January 25, 2020

Pengembangan Rencana Pelaksanaan Pembelajaran IPA Kelas V Semester 1 Di SDN Warurejo Melalui Model Pembelajaran Discovery Learning

| January 25, 2020 |
HARTINI, S.Pd.SD
Guru Kelas SDN WARUREJO
Madiun Jawa Timur
MOKI, MADIUN-Paradigma dan Karakter , dua kata yang sama-sama bermakna kuat dan kokoh, dimana kita sangat sulit untuk meluluhkannya hanya dengan sekali tindakan ataupun pendapat, perubahan yang dituntut seiring perkembangan Teknologi membuat kita harus berlari untuk bisa mengejarnya, Cara pandang lama yang sudah direformasi tapi tetap saja berlaku karena sudah mendarah daging itulah yang amat sulit di lepaskan dari mindset bangsa Indonesia. Pandangan dimana jika anak pandai dalam kognitif itu merupakan kebanggaan dari orang tua, kognitif tidak menjamin keberhasilan seseoroang, berulangkali kajian ini di publikkan tetapi sebesar apapun usaha itu tetap saja tidak mampu merubah cara pandang Para Orang Tua yang mempunyai putra-putri di jenjang sekolah.
      Jika kita tidak mampu merubah paradigma yang ada, bagaimana karakter bangsa akan terbentuk dengan baik, yang ada karkater itu akan menjadi sebuah teori-teori yang hanya dilakukan sesaat namun tidak bisa tertanam dalam pribadi-pribadi anak didik kita, Kita memang patut iri dengan Negara jepang, bagaimana orang jepang itu punya disiplin, rasa kebangsaan dan cinta tanah air, pengetahuan yang bagus, itu karena di jepang pada anak usia dini tidak ditanamkan kognitif, melainkan ditanamkan dulu karakter mereka, saat karakter itu sudah menjadi tertanam baru kognitif, karakter lah yang menjadi dasar mereka mengimplementasi kan ilmu pengetahuan, apa yang terjadi di Indonesia berbanding terbalik dengan cara pandang di Indonesia.

◆ INSTRUKSI YANG DIBERIKAN:
Jawablah pertanyaan berikut berdasarkan kutipan dokumen di atas.
1. Dua kata apa yang disebut sama-sama bermakna kuat dan kokoh?
2. Di sekolah mana Hartini menjadi guru kelas?
3. Apa yang ditanamkan lebih dulu pada anak usia dini di Jepang?
Item-item ini tidak digunakan di sini.

◆ INFORMASI HASIL EKSTRAKSI:
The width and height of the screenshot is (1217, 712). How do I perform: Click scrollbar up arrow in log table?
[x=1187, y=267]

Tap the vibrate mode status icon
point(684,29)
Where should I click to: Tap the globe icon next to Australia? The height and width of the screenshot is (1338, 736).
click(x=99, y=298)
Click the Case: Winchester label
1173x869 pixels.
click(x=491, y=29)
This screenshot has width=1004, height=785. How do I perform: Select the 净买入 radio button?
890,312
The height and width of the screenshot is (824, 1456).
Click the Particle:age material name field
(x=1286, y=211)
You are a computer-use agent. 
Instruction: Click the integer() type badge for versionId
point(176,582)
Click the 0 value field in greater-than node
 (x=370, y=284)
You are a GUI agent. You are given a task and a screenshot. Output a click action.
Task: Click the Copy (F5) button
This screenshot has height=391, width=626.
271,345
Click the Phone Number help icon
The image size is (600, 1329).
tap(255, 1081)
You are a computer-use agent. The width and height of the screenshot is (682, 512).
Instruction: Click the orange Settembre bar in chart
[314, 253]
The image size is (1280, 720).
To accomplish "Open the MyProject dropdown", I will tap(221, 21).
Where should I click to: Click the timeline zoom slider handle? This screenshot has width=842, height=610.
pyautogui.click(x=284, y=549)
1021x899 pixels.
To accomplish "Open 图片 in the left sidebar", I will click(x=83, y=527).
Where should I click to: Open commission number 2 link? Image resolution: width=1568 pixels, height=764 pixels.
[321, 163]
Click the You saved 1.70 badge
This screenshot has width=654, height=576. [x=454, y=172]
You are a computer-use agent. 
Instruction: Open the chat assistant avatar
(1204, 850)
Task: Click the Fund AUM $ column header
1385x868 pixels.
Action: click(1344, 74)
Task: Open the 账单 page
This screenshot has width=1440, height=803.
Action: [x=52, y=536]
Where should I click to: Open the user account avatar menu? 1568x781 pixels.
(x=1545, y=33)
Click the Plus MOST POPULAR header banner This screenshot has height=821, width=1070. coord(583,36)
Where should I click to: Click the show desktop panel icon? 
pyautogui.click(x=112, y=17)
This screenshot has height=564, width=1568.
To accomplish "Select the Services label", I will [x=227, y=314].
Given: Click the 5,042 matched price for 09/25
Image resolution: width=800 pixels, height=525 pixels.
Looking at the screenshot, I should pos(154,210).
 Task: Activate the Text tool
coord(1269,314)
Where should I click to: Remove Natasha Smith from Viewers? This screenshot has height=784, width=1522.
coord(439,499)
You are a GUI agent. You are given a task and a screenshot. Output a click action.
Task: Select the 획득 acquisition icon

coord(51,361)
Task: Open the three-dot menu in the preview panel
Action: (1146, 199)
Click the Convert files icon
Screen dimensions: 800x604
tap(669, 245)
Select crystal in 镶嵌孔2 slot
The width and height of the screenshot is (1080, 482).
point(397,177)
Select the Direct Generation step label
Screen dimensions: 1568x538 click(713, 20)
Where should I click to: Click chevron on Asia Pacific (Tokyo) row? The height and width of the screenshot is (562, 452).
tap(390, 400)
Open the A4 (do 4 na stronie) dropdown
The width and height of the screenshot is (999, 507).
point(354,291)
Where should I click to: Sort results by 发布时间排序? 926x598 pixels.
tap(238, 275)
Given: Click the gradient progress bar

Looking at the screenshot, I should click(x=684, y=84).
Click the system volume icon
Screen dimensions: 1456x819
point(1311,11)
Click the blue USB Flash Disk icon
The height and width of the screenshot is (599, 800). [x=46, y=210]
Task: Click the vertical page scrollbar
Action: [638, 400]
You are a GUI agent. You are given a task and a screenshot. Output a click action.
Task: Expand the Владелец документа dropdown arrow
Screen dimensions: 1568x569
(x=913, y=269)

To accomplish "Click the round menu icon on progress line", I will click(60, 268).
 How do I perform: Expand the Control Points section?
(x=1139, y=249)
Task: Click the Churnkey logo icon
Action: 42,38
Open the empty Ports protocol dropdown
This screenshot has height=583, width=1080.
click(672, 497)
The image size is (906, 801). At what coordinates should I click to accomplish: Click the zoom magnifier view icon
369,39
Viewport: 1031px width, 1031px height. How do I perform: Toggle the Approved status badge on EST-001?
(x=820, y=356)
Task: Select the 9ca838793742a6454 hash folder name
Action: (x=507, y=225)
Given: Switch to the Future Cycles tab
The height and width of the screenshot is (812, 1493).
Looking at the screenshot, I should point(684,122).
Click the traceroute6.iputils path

◆ JAWABAN SOAL INI:
1. Paradigma dan karakter.
2. SDN Warurejo.
3. Karakter.